Some colleges use a non-binding restrictive early action procedure, meaning students may not be able to apply for early action at another school or may only get one shot at acceptance. 

On the other hand, an early decision is binding. If students are accepted during early decision, they must commit to attending the school and agree to withdraw their applications from everywhere else.

Although colleges may not always go after students who break their early decision commitments, it could ruin their academic reputation. 

Applying for an Early Decision

College applications usually include several requirements and supplemental documents. Schools that request a college essay may also have extensive instructions that take up more of your writing time. However, the time and effort it takes to apply to multiple schools should never be your primary reason to pursue an early decision.  

Students who wish to apply for an early decision should only do so if they’ve researched the school and are adamant that it’s their first choice. For instance, consider whether the institution meets your academic, social, and geographic needs.

If you’re truly ready, you’ll want to send your early decision application in November to only one school, in which case you’ll likely know whether you’ve been admitted by December. 
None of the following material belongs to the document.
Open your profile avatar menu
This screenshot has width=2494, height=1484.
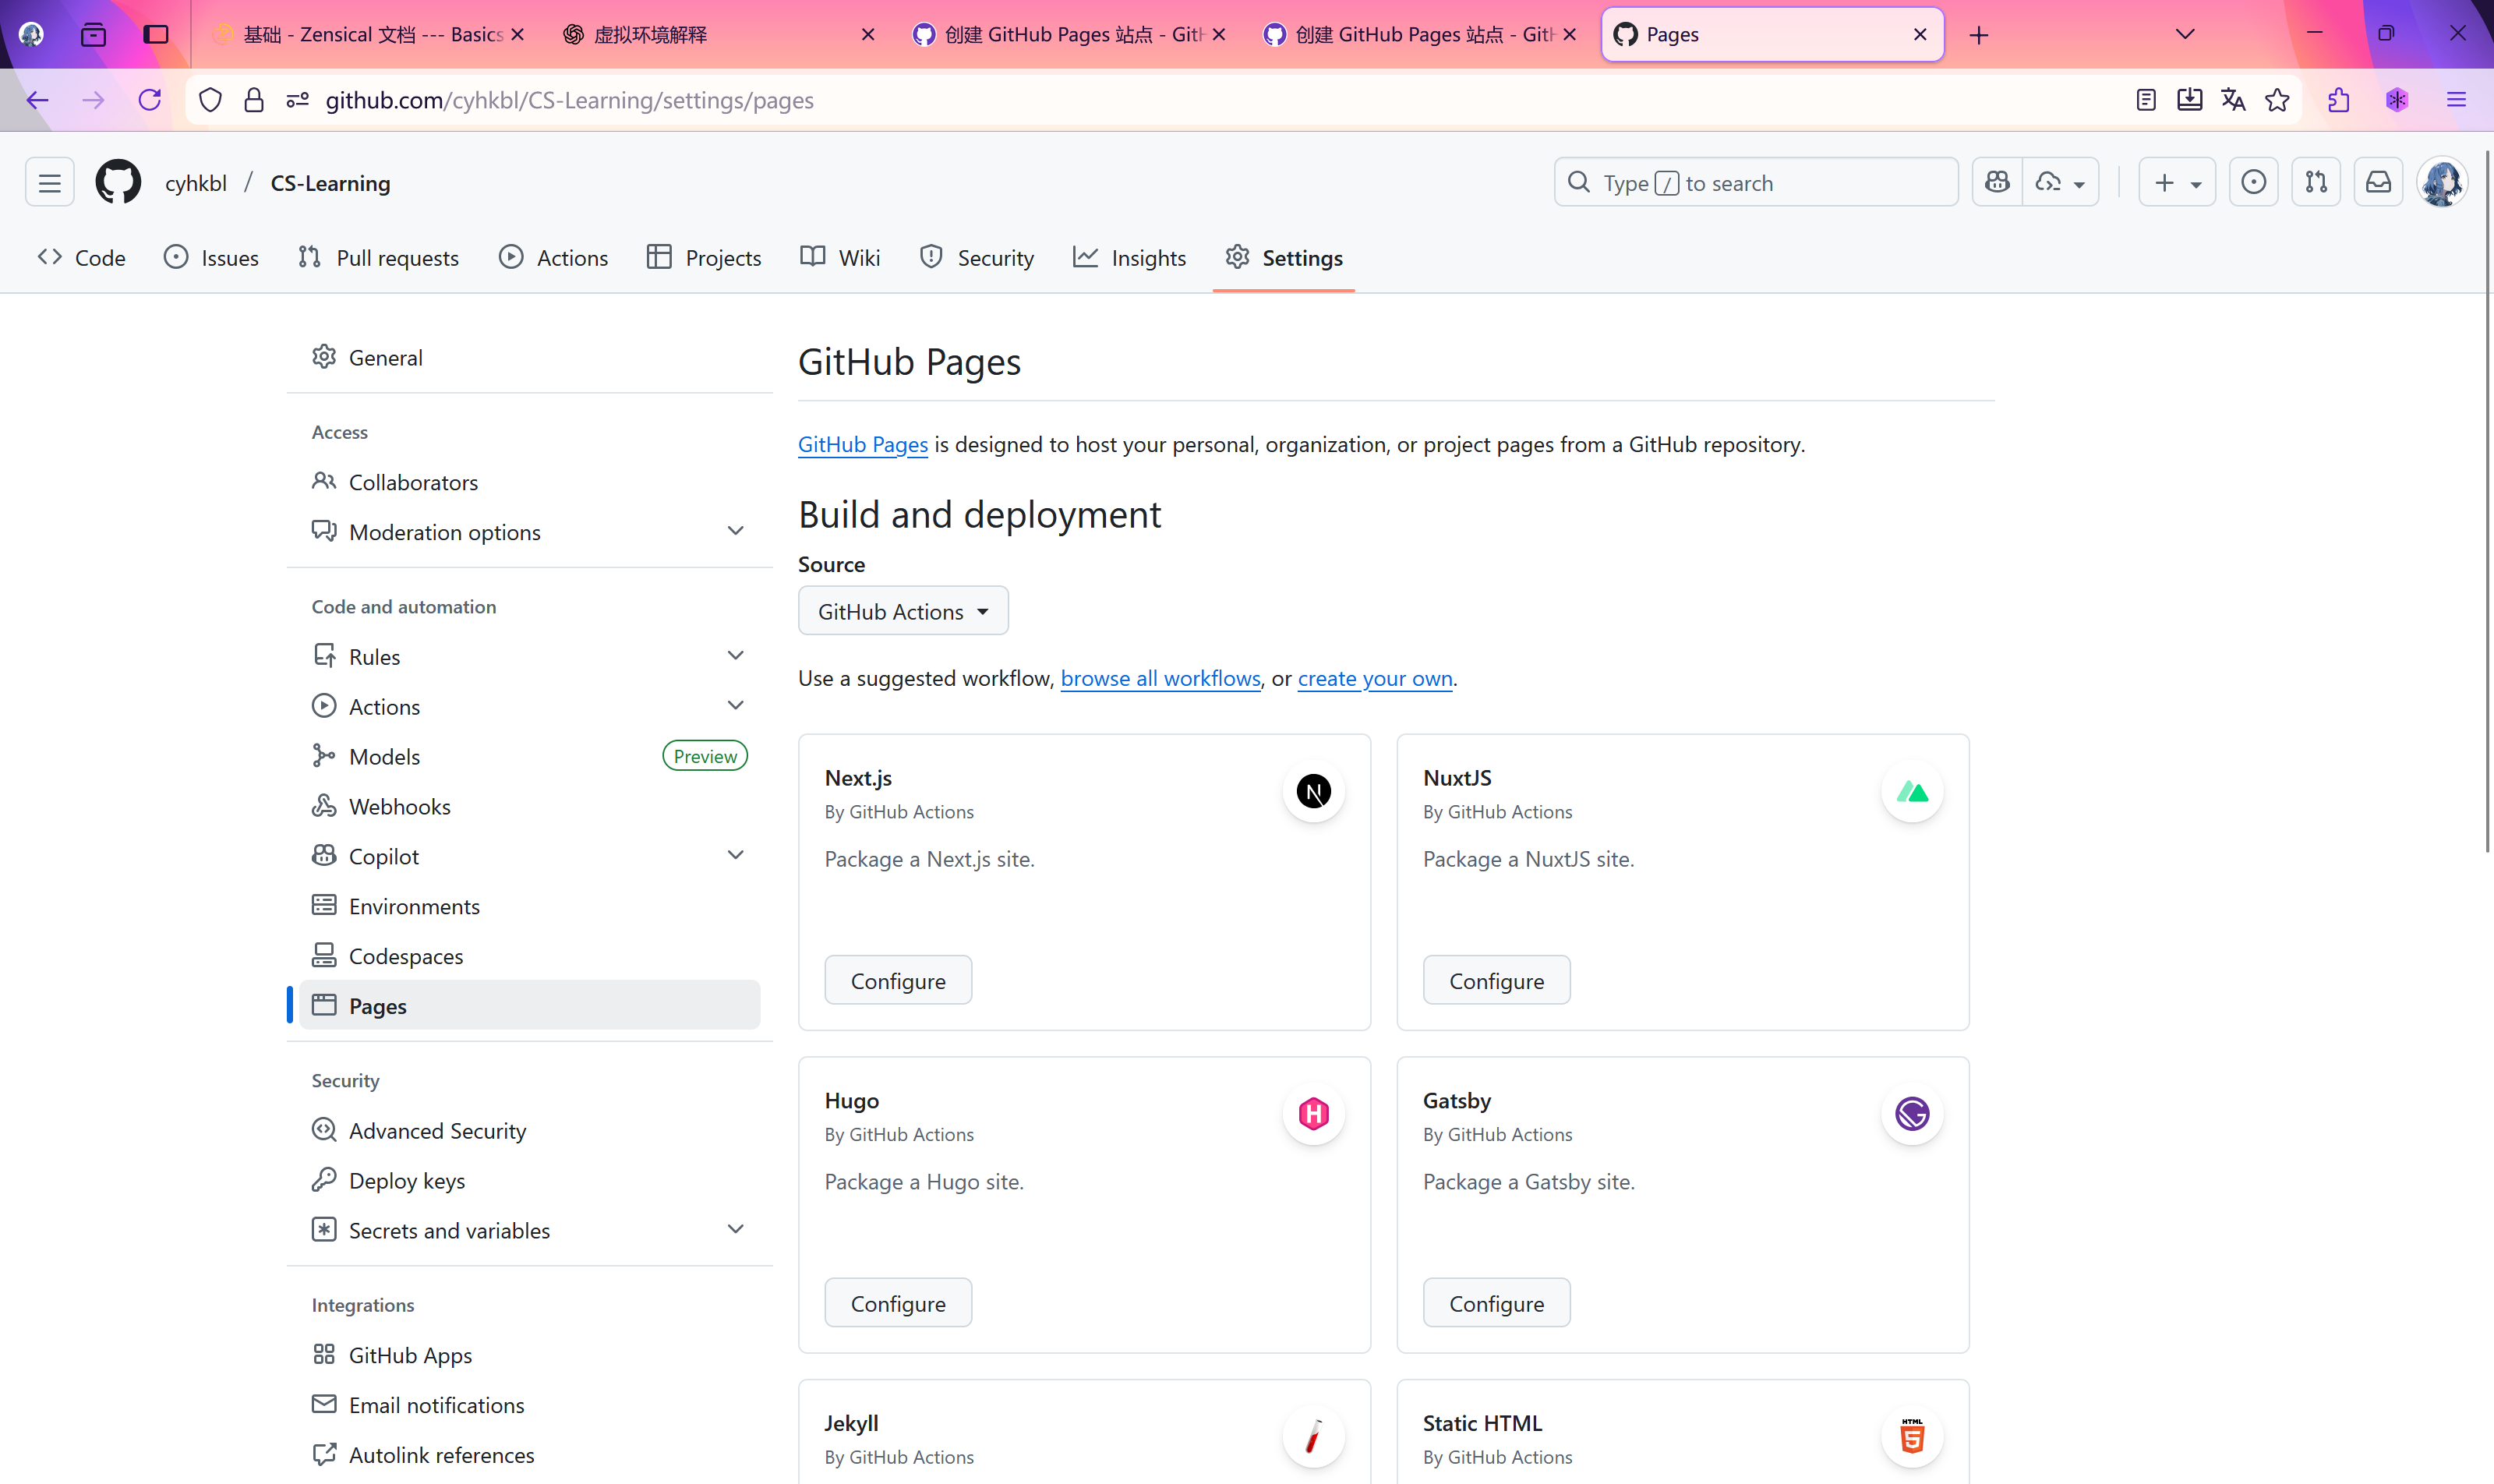click(2443, 181)
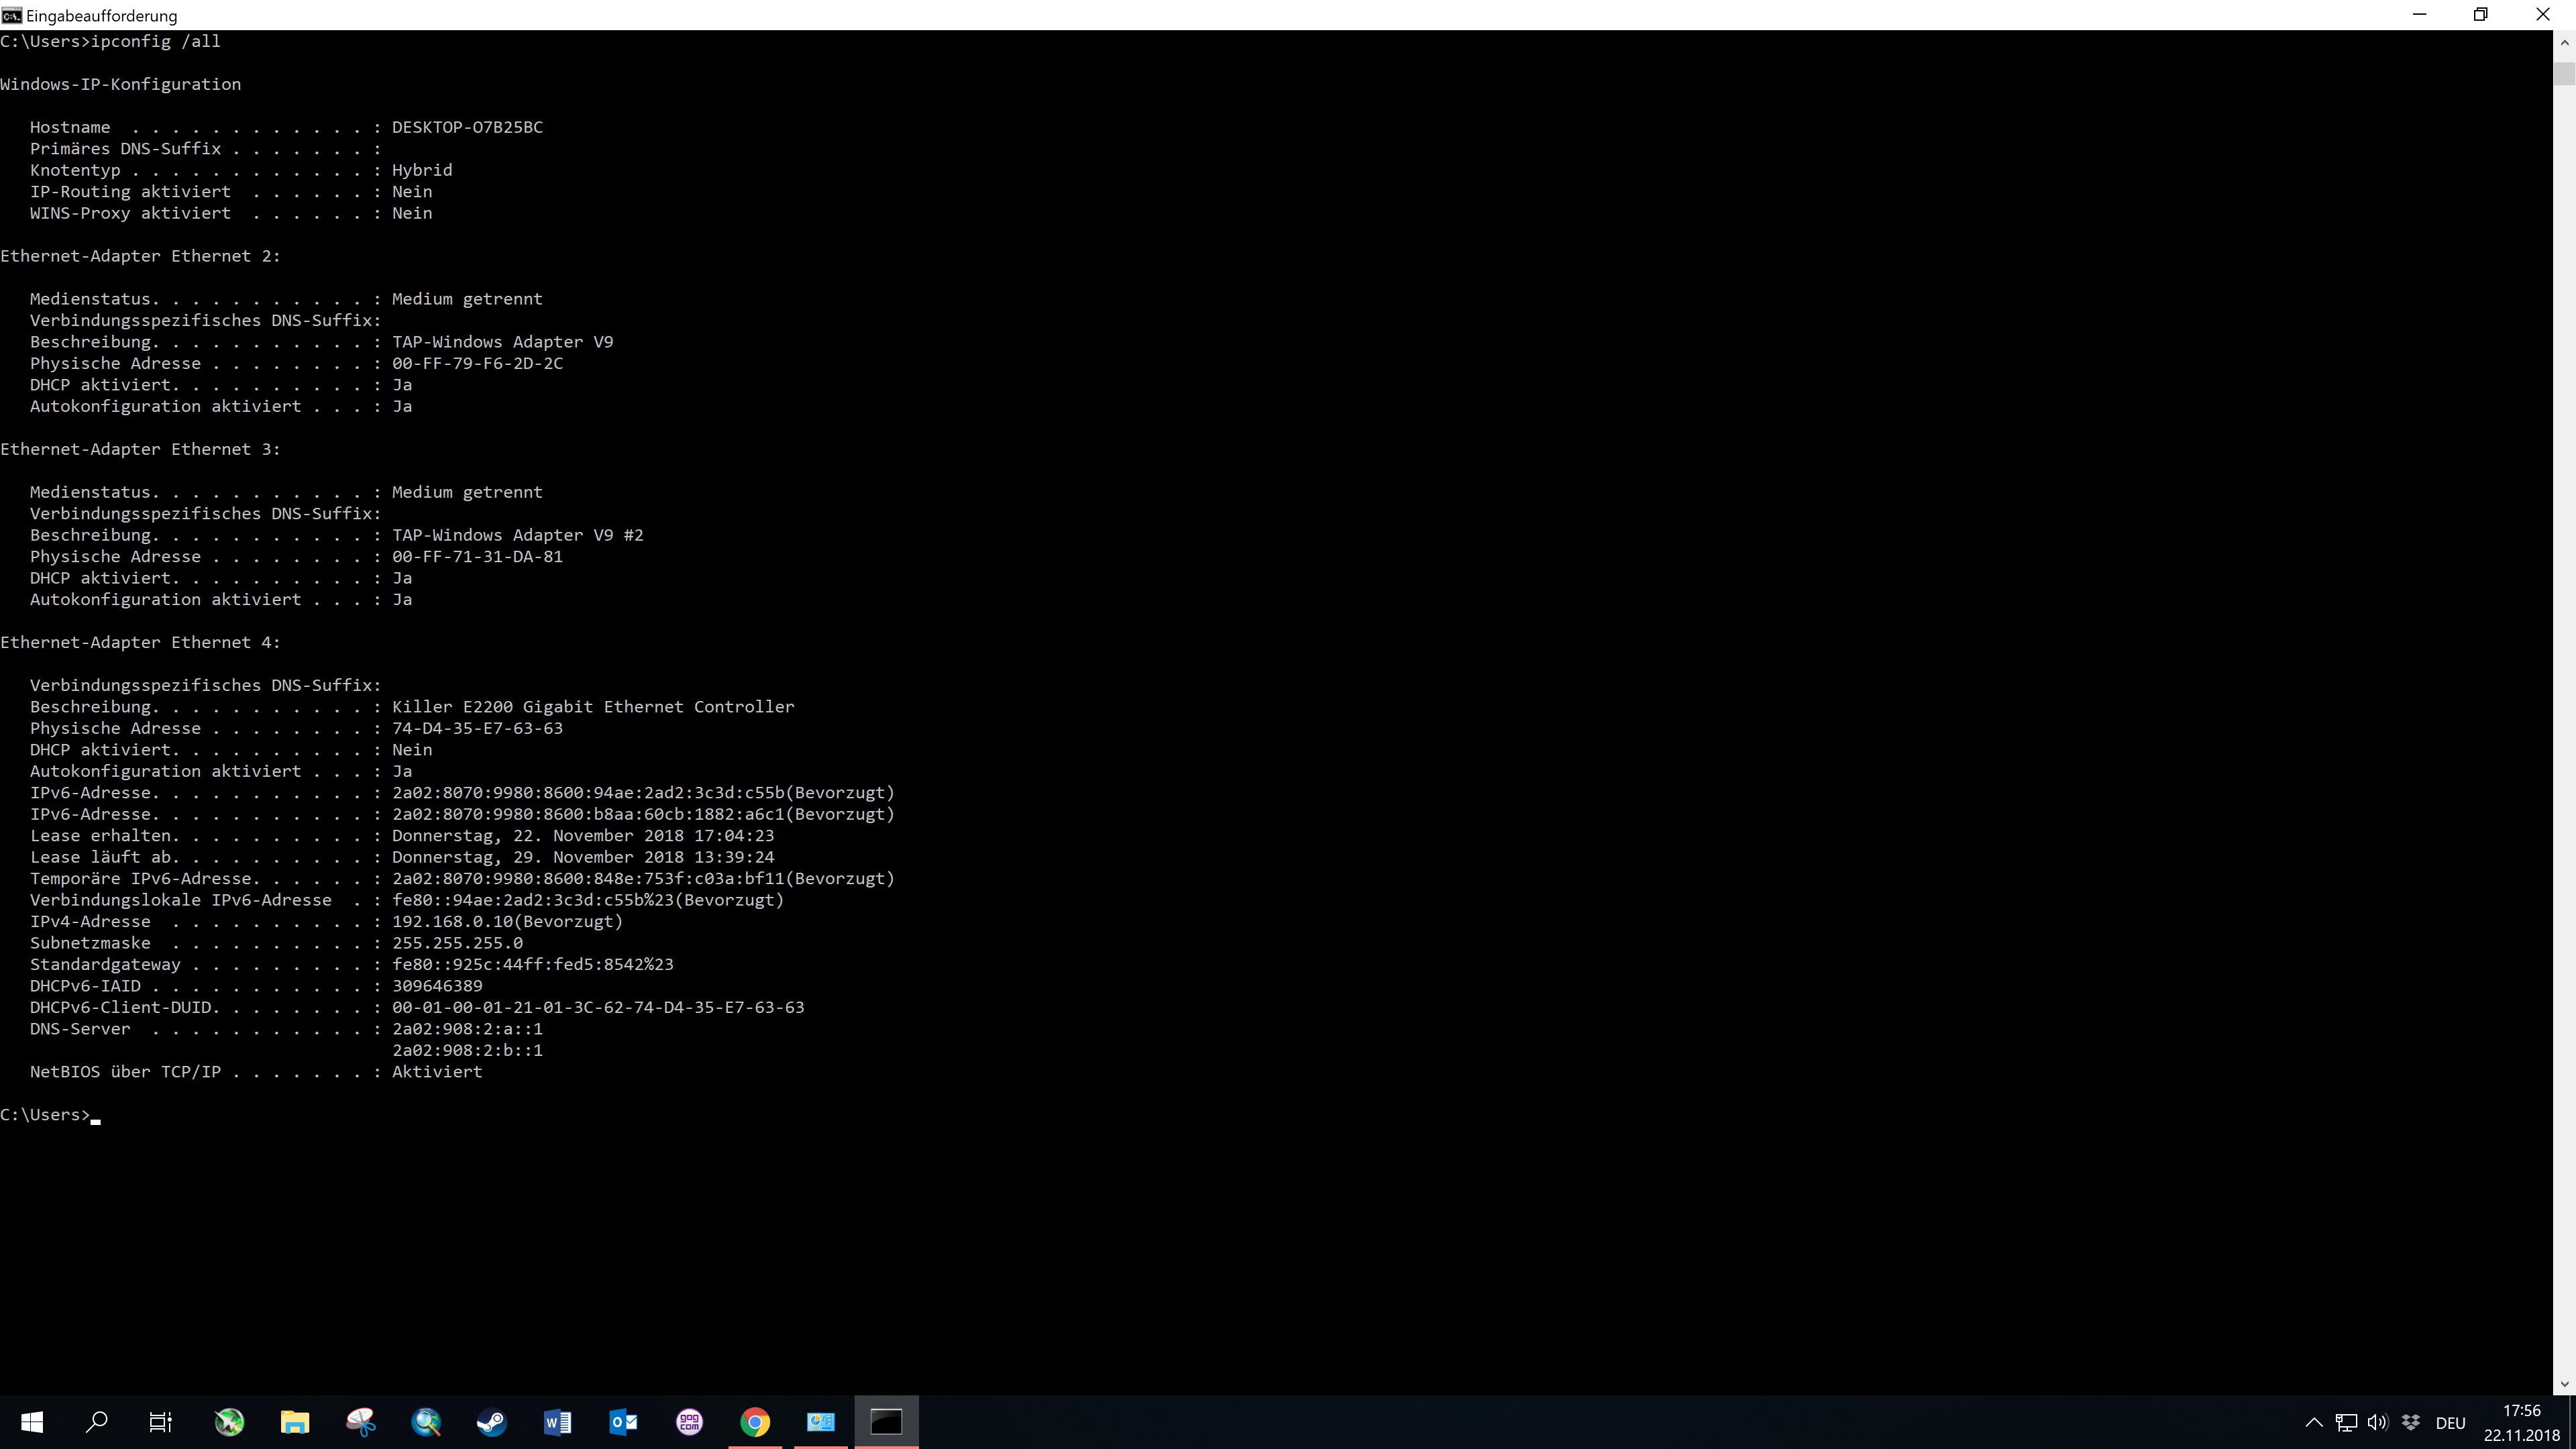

If you’re accepted, immediately pull out of the admissions processes for any other schools you applied to and send your deposit well before the tuition is due.

Deciding Whether Early Decision Is Right for You

Creating a pros and cons list is helpful if you’re debating whether an early decision is right for you. It would be best if you also asked yourself some honest questions regarding your future college career, such as the following:

  • Does the school offer everything I want and need, such as sports, learning opportunities, tutoring, and career services?
  • Will I feel safe or comfortable at the school’s location?
  • Do they offer my intended major? If I’m undecided, do they have a wide variety to choose from?
  • Is financial aid or other awards — scholarships, grants, etc. — available for me to apply to?

Regarding financial aid, students who apply for early decision will receive a financial aid package with their acceptance letter. That means they will not be able to compare the cost of tuition, books, and other campus fees at other colleges. 

Consider that students pay about $10,560 to attend an in-state public school. Applying for early decision may be risky if a student knows they’ll require substantial financial assistance to cover their education costs.

A few other things to keep in mind when applying for early decision is whether you genuinely feel you’ve explored every option. Students may feel pressure to commit to one college when there could be another better-suited school.

Additionally, if you don’t hear back from your top choice until mid-December, the deadlines to apply to other colleges will be right around the corner — perhaps giving you only a couple of weeks to fill out applications and mail the materials. If you choose to apply early, it may be in your best interest to prepare additional applications just in case. 

Of course, students who receive their acceptance letters for early decision sometimes get a serious case of senioritis. However, it’s no time to slack off. Even early decision students can have their acceptance to the college rescinded if their grades slip by the end of the year. 

Think Long and Hard Before Applying for Early Decision

Applying for early decision is not the best course for every student. Those who have long hoped to attend a particular university and have researched extensively are the ideal candidates for this sort of admissions process. Otherwise, regular admissions are the smartest option as you begin applying for college.